• Exercise text:
Friday, December 14, 2012


An Uncommunicative Bureaucracy Causes Health Care Uncertainties
The burdens of the uncommunicable.

Thomas De Quincey (1785-1845), Confessions of an English Opium Eater
December 14, 2012 -  I don’t mean to be unkind, but sometimes I gain the impression that Obamacare bureaucrats are smoking something. 

But at least I’m kinder than the Wall Street Journal.   In its editorial today, “It’s a Mad, Mad, Mad, Mad Obamacare,”  the WSJ calls Obamacare implementation a “farce.”
For sheer political farce, not much can compete with ObamaCare's passage, which included slipping the bill through the Senate before dawn three Christmas eves ago. But the madcap dash to get ready for the entitlement's October 2013 start-up date is a pretty close second.”
Then, just to rub sarcastic salt into the wound, The Journal throws in these zingers.

• Task directions: Summarize the post above on Obamacare implementation in two sentences.

• Data records:

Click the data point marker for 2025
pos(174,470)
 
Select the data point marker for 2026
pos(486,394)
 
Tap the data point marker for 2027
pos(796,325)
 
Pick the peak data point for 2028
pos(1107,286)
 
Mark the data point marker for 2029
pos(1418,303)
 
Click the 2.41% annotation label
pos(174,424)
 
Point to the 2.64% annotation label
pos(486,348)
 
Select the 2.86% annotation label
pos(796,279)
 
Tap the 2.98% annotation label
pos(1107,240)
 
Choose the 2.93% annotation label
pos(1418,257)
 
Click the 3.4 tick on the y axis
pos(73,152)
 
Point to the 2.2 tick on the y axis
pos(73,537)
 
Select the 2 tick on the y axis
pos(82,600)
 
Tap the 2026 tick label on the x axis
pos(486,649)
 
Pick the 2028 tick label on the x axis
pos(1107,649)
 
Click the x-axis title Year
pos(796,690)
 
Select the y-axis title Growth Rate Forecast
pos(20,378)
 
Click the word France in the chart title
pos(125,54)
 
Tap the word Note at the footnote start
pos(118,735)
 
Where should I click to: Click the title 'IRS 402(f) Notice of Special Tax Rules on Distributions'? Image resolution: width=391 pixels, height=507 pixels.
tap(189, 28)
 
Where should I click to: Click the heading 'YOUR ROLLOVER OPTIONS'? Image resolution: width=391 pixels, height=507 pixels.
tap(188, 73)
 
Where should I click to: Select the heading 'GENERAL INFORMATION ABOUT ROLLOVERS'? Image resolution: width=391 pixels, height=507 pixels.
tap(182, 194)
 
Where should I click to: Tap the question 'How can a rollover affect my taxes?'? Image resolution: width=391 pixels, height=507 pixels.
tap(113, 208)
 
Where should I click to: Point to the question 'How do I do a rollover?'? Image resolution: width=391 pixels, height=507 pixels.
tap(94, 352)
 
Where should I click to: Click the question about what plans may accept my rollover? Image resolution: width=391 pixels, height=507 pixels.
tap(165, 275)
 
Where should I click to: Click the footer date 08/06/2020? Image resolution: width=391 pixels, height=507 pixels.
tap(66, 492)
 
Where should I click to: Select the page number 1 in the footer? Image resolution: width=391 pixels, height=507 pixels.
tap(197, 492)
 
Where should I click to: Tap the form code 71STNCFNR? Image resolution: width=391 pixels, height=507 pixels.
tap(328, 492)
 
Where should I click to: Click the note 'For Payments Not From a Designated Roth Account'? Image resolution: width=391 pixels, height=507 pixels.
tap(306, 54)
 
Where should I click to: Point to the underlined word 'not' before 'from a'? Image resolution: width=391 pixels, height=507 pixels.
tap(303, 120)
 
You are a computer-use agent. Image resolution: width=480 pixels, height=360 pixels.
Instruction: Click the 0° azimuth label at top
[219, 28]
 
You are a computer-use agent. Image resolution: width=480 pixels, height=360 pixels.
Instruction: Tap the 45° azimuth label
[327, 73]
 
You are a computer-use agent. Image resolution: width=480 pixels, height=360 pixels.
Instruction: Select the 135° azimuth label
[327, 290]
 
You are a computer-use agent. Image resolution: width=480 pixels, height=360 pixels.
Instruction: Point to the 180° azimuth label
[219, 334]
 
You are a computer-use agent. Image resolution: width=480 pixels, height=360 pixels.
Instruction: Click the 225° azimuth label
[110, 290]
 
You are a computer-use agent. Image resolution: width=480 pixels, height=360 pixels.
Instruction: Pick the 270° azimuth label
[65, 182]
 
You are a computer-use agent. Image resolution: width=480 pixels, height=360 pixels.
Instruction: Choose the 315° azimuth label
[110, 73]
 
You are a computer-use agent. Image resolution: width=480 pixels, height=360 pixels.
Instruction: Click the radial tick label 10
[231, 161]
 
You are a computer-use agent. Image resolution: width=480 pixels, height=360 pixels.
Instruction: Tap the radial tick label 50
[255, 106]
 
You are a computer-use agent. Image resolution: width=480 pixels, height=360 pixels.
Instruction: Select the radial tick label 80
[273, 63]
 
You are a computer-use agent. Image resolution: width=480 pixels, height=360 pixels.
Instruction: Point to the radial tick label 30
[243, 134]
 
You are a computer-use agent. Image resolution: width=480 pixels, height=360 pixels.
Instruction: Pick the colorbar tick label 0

• Exercise result: The writer says Obamacare bureaucrats sometimes give the impression of "smoking something" but claims to be kinder than the Wall Street Journal, whose editorial "It's a Mad, Mad, Mad, Mad Obamacare" calls the law's implementation a "farce." According to the Journal, the rush to be ready for the October 2013 start-up date comes close to the farce of the law's passage, which included slipping the bill through the Senate before dawn three Christmas Eves earlier.